Italy to pay €57m compensation over Venice cruise ship ban

The Italian government announced on Friday it would pay 57.5 million euros in compensation to cruise companies affected by the decision to ban large ships from Venice's fragile lagoon.

A cruise ship in St Mark's Basin, Venice.
The decision to limit cruise ship access to the Venice lagoon has come at a cost. Photo: Miguel Medina/AFP

The new rules, which took effect in August, followed years of warnings that the giant floating hotels risked causing irreparable damage to the lagoon city, a UNESCO world heritage site.

READ ALSO: Venice bans large cruise ships from centre after Unesco threat of ‘endangered’ status

Some 30 million euros has been allocated for 2021 for shipping companies who incurred costs in “rescheduling routes and refunding passengers who cancelled trips”, the infrastructure ministry said in a statement.

A further 27.5 million euros – five million this year and the rest in 2022 – was allocated for the terminal operator and related companies, it said.

The decision to ban large cruise ships from the centre of Venice in July came just days before a meeting of the UN’s cultural organisation Unesco, which had proposed adding Venice to a list of endangered heritage sites over inaction on cruise ships.

READ ALSO: Is Venice really banning cruise ships from its lagoon?

Under the government’s plan, cruise ships will not be banned from Venice altogether but the biggest vessels will no longer be able to pass through St Mark’s Basin, St Mark’s Canal or the Giudecca Canal. Instead, they’ll be diverted to the industrial port at Marghera.

But critics of the plan point out that Marghera – which is on the mainland, as opposed to the passenger terminal located in the islands – is still within the Venice lagoon.
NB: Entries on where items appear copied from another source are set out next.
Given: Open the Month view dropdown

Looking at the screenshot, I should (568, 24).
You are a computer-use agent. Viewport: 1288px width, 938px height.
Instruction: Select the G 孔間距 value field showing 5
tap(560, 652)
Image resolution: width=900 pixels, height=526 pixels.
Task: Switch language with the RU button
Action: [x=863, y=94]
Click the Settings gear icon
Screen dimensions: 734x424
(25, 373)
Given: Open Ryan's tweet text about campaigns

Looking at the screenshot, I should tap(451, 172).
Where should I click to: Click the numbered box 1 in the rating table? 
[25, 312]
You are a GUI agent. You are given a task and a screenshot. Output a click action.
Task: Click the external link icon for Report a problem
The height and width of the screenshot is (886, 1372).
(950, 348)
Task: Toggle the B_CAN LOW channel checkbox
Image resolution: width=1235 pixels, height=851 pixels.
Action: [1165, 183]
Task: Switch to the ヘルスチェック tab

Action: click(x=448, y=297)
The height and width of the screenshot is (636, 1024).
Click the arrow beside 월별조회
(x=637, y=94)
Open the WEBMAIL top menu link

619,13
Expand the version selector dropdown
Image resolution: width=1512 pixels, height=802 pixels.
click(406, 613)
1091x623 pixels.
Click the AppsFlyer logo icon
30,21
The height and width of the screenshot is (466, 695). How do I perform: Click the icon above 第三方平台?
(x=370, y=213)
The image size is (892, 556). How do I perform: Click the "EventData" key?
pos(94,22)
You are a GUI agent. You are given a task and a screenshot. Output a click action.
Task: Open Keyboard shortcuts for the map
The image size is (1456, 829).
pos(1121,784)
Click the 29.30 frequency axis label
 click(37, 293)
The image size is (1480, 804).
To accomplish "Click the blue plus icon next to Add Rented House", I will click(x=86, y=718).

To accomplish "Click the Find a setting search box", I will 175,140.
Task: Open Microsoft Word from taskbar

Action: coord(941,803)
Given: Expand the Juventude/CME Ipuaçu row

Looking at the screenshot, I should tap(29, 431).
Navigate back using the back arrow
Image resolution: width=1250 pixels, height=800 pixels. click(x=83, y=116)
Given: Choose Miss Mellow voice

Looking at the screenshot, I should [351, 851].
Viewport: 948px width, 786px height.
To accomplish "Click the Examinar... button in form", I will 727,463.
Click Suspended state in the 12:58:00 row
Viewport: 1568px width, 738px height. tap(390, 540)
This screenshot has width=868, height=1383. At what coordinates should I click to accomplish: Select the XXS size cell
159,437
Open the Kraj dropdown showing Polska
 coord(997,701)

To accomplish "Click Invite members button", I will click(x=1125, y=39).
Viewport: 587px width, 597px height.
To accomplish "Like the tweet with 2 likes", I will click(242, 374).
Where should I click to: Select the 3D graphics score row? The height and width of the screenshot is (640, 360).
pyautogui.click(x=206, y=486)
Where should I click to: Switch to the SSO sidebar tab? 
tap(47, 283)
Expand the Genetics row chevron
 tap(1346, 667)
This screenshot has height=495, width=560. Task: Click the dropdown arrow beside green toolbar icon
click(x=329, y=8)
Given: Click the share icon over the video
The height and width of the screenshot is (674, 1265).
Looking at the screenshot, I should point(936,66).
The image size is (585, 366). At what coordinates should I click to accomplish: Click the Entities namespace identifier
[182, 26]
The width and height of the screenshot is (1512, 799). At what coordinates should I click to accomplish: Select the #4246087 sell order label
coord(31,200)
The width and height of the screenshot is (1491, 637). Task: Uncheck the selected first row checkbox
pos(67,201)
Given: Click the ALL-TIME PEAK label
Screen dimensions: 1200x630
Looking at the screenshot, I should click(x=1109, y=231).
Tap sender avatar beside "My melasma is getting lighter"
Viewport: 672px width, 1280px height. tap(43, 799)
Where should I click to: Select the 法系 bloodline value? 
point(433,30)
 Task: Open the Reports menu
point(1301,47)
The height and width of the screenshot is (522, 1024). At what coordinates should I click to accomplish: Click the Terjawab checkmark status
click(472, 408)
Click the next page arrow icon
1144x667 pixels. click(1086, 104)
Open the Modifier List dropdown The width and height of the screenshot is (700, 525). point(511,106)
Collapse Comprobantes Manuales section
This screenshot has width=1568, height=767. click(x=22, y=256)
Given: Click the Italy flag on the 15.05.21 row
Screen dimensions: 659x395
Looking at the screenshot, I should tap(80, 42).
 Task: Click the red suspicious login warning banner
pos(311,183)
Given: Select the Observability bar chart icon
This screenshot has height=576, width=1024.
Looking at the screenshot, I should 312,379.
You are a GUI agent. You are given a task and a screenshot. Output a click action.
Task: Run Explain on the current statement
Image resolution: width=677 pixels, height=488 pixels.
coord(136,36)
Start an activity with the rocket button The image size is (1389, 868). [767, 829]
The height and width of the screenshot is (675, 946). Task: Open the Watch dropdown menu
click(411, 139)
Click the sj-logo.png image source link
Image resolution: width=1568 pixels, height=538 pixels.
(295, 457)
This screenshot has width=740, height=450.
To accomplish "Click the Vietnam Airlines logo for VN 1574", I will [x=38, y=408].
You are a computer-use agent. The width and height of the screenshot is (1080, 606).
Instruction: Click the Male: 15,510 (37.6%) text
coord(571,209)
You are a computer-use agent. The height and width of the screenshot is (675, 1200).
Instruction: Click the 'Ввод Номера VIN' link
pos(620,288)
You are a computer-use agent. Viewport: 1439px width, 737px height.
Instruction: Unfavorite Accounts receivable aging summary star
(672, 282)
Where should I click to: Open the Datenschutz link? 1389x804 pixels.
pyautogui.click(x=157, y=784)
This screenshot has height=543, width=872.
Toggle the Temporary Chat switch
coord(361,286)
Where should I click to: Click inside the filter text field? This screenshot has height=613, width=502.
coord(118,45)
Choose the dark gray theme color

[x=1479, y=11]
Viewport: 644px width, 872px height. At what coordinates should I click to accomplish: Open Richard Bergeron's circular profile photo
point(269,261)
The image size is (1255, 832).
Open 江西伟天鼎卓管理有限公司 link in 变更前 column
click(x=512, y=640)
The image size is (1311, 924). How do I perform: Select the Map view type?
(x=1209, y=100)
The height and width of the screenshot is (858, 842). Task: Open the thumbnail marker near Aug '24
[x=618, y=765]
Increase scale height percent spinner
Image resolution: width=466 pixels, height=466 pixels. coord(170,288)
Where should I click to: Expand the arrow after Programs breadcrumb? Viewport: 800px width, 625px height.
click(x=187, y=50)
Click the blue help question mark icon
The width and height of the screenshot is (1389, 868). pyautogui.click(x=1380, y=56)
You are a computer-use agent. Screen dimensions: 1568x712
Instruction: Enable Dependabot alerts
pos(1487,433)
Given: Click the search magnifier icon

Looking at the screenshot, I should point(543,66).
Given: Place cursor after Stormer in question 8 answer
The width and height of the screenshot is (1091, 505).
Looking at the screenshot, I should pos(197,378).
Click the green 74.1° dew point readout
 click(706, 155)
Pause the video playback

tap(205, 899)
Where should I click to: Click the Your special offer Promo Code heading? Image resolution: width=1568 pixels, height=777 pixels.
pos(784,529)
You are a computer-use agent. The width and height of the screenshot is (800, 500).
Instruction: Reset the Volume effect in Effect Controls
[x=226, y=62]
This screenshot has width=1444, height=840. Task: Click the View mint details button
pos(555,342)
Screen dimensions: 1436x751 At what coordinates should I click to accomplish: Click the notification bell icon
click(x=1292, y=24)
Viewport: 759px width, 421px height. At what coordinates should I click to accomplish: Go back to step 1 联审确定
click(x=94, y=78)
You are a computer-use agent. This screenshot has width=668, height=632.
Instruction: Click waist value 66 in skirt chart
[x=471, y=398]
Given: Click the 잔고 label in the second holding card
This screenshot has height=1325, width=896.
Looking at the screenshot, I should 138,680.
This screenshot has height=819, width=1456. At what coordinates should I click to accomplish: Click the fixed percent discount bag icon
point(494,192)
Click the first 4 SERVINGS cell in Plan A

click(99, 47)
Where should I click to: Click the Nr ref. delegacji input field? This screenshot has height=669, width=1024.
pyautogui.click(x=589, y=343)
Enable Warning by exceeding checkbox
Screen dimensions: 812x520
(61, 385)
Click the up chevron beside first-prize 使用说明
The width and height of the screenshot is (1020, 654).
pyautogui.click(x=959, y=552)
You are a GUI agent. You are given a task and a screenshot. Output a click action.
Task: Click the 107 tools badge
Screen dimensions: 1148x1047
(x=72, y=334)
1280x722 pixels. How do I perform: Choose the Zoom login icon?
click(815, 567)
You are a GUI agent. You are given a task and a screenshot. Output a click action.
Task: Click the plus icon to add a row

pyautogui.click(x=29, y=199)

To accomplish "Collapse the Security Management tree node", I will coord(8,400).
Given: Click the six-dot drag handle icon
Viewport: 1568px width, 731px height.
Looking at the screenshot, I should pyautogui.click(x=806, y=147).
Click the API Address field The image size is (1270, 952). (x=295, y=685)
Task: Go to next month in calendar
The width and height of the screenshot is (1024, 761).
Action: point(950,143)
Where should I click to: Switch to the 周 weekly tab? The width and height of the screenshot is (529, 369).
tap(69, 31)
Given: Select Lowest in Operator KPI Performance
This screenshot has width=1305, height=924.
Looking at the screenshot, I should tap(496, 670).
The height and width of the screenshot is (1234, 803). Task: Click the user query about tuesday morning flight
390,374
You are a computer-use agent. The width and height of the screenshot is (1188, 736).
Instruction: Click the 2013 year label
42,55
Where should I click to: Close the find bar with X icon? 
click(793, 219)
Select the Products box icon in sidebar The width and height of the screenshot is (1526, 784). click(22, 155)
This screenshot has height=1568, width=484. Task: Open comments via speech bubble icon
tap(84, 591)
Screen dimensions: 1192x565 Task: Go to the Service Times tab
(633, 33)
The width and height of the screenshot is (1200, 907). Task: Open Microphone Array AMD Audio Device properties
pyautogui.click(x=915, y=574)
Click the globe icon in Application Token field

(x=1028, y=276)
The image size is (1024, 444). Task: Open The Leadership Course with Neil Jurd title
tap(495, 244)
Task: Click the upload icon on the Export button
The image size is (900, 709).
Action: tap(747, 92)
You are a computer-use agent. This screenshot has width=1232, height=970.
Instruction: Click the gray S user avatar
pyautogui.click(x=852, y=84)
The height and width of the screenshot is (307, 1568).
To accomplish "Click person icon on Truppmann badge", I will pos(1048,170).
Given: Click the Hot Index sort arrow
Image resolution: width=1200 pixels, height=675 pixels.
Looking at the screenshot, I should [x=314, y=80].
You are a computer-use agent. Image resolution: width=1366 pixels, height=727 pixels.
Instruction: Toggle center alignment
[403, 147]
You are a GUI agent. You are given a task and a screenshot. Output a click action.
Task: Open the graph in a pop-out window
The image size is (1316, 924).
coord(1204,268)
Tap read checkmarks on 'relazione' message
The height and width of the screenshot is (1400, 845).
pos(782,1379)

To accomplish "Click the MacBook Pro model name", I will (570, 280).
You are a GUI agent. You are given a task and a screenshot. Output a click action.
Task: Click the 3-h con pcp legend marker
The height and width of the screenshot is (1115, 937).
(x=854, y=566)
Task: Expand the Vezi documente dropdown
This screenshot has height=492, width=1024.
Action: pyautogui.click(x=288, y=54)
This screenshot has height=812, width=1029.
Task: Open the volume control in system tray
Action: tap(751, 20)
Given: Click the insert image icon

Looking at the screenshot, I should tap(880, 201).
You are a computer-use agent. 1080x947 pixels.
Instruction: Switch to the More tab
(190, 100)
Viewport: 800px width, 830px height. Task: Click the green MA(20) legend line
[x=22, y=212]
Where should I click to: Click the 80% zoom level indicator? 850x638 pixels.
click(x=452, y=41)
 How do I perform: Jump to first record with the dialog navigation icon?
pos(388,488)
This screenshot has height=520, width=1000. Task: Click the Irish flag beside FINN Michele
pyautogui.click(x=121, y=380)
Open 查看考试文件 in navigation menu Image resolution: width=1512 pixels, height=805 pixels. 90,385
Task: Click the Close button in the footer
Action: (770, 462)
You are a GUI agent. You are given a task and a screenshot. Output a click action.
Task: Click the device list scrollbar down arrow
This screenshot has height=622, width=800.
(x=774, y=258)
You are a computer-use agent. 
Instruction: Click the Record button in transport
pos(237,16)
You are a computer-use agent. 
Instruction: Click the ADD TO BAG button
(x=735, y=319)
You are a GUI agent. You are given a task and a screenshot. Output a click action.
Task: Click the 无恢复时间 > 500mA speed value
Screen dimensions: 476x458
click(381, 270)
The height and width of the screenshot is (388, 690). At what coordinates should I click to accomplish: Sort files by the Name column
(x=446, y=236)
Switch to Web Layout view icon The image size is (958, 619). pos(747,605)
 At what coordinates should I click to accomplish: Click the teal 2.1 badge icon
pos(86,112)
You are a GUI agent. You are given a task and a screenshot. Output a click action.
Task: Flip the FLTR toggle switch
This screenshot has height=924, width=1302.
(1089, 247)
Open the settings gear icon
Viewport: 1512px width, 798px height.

Some aspects of the plan remain unclear, as infrastructure at Marghera is still being built. Meanwhile, smaller cruise liners are still allowed through St Mark’s and the Giudecca canals.

Cruise ships provide a huge economic boost to Venice, but activists and residents say the ships contribute to problems caused by ‘overtourism’ and cause large waves that undermine the city’s foundations and harm the fragile ecosystem of its lagoon.